(Available data begins)

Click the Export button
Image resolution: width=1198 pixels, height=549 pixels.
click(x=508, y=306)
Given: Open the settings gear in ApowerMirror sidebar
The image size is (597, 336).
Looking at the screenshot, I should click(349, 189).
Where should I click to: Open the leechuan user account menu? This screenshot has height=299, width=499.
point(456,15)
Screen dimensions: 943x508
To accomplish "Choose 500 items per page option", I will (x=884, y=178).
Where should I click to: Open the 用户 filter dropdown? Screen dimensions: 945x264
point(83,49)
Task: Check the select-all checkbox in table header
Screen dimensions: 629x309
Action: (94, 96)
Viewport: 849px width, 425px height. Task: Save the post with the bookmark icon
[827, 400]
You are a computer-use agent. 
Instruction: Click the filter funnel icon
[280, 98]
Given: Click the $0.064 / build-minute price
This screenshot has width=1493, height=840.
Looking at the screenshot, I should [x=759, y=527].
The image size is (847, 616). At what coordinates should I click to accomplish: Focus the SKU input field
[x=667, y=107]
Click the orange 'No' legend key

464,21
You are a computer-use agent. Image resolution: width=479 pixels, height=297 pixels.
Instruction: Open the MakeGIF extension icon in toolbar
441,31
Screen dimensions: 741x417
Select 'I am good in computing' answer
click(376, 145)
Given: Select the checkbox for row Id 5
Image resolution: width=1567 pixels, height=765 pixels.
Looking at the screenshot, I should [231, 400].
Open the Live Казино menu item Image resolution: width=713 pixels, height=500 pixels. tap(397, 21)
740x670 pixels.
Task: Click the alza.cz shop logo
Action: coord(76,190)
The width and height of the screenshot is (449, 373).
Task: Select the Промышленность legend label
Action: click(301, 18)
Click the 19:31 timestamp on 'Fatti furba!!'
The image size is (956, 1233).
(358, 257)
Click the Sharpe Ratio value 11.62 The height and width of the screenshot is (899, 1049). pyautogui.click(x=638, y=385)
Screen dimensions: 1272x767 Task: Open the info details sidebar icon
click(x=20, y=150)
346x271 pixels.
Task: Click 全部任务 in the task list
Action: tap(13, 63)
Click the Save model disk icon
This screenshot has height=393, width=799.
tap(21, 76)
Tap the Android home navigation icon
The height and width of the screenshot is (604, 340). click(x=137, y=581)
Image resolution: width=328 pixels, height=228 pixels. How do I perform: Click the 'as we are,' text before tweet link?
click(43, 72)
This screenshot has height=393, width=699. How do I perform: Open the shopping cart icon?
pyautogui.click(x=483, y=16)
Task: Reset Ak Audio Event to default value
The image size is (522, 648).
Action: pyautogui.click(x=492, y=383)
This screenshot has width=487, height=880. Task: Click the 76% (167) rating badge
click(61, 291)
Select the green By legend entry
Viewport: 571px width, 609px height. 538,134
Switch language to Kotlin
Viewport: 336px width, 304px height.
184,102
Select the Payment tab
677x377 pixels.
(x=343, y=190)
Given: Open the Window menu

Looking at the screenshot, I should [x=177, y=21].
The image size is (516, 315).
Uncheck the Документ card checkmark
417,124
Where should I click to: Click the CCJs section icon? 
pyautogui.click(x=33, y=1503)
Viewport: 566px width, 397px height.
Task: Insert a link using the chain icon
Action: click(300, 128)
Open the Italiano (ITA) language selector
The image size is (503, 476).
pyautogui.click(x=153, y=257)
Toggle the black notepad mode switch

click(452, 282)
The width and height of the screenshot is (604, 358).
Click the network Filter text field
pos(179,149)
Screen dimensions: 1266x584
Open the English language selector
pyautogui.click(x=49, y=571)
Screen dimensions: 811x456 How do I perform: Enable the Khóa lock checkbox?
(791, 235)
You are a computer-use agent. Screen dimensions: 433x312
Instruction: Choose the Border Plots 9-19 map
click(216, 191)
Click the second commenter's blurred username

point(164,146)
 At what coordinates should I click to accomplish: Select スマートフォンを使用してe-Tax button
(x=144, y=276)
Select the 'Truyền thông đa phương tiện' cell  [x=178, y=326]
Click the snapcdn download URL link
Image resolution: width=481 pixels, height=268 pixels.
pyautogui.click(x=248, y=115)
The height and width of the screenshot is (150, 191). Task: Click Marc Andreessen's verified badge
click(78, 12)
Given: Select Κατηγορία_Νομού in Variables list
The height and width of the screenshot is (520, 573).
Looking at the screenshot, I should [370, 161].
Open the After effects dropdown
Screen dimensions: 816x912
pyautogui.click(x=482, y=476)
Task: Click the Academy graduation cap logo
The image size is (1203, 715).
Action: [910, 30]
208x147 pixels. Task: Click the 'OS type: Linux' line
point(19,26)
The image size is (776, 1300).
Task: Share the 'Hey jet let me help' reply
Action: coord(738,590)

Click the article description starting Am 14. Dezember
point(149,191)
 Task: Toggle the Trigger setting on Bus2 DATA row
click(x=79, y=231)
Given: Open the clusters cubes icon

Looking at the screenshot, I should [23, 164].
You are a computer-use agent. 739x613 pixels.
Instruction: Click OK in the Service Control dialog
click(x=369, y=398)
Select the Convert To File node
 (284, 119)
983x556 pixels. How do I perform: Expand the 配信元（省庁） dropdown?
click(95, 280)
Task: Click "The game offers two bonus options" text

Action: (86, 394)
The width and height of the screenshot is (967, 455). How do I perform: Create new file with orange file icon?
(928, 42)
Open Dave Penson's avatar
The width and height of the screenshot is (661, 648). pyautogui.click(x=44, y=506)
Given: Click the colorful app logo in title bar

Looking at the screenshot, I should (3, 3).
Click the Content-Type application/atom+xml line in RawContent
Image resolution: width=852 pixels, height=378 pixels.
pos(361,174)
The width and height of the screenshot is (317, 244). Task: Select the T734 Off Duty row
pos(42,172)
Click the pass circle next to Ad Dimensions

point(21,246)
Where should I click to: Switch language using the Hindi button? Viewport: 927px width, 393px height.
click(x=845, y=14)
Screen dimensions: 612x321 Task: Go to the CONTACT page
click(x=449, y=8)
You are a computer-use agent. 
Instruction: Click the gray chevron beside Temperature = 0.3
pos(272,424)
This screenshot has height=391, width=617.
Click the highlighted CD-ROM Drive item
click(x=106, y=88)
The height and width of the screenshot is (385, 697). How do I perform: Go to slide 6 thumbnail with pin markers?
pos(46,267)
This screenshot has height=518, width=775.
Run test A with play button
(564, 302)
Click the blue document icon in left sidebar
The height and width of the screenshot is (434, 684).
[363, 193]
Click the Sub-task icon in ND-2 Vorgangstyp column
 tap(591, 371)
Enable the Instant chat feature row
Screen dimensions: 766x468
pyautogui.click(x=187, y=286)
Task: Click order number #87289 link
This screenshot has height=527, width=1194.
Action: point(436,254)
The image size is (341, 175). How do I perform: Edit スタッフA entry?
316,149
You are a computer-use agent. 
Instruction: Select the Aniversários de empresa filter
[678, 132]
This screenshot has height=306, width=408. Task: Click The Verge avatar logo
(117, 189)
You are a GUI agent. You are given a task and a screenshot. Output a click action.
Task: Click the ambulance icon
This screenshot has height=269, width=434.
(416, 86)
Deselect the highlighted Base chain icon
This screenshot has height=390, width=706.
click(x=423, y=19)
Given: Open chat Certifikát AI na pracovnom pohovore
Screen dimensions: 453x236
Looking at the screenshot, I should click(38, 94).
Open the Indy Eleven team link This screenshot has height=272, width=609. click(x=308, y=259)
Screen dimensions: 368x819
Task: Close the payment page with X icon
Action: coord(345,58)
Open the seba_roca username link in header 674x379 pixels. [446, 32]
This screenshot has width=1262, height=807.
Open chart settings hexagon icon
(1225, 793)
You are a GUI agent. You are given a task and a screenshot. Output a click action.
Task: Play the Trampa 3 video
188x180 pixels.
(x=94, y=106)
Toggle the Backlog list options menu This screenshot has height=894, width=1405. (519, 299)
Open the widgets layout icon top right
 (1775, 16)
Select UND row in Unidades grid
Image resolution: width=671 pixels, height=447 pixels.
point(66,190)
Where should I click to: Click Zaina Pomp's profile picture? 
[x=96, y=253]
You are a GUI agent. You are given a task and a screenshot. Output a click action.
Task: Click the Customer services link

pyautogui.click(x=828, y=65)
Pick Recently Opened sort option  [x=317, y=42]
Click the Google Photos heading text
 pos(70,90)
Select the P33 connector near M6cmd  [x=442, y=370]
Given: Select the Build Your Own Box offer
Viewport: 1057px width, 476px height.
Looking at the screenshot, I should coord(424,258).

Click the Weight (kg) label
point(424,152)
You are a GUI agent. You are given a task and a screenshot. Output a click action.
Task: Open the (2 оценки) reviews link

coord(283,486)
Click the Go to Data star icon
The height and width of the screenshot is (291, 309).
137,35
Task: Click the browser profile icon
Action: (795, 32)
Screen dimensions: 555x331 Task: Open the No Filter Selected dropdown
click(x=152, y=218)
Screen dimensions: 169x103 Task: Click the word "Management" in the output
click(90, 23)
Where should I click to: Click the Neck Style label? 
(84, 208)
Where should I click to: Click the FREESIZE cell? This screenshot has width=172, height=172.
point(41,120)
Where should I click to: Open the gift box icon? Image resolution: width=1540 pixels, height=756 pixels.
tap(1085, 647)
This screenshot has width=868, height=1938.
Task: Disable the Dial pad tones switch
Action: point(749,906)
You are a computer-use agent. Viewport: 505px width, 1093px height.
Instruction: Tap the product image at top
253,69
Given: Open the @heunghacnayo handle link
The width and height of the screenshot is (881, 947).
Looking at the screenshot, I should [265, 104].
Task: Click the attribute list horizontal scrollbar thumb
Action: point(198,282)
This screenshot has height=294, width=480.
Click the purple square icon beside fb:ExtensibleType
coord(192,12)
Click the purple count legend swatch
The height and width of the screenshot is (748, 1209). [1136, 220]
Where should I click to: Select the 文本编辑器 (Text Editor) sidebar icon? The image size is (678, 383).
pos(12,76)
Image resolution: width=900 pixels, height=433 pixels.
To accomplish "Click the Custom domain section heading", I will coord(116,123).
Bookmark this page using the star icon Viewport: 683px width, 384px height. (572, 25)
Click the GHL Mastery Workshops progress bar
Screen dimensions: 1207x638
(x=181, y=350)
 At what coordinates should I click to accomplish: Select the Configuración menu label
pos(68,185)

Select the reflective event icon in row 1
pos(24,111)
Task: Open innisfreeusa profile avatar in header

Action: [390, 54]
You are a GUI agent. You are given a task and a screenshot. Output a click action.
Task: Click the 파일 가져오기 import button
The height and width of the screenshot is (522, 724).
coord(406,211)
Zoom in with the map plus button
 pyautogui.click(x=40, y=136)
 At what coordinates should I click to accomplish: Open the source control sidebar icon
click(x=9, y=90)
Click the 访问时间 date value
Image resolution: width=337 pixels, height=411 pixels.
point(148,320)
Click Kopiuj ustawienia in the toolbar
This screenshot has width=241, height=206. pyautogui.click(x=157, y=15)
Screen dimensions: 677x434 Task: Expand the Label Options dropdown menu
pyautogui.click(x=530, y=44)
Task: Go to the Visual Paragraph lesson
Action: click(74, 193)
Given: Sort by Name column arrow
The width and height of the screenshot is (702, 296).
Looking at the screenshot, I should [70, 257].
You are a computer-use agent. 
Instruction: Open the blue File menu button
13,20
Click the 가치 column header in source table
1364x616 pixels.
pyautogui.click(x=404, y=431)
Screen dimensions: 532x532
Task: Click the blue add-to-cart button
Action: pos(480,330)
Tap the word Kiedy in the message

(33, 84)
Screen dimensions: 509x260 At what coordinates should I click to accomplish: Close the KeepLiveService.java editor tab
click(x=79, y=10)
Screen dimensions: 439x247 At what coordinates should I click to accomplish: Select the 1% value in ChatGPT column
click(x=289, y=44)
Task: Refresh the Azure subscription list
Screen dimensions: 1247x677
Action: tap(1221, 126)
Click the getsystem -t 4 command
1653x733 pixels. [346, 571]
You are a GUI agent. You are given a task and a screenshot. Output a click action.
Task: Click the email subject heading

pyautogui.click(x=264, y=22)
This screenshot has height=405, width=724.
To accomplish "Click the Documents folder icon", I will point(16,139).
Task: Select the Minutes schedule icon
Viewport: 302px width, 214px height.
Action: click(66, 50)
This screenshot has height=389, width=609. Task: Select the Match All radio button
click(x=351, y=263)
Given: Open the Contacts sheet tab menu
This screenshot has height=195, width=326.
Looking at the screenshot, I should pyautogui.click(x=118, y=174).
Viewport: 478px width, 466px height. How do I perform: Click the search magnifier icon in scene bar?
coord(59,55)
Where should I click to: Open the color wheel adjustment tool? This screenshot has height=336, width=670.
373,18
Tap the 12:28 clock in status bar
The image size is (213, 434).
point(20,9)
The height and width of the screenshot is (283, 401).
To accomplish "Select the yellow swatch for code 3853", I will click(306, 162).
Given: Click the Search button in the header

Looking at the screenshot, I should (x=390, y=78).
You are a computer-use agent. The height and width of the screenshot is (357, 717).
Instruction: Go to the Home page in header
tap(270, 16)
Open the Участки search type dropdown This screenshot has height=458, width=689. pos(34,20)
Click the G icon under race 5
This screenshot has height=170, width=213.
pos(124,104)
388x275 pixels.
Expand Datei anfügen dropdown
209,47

(Available data ends)

# Task requirements
Using the records above, select and copy every line that has the word "table".

# Task result
Task: Check the select-all checkbox in table header
Click the 가치 column header in source table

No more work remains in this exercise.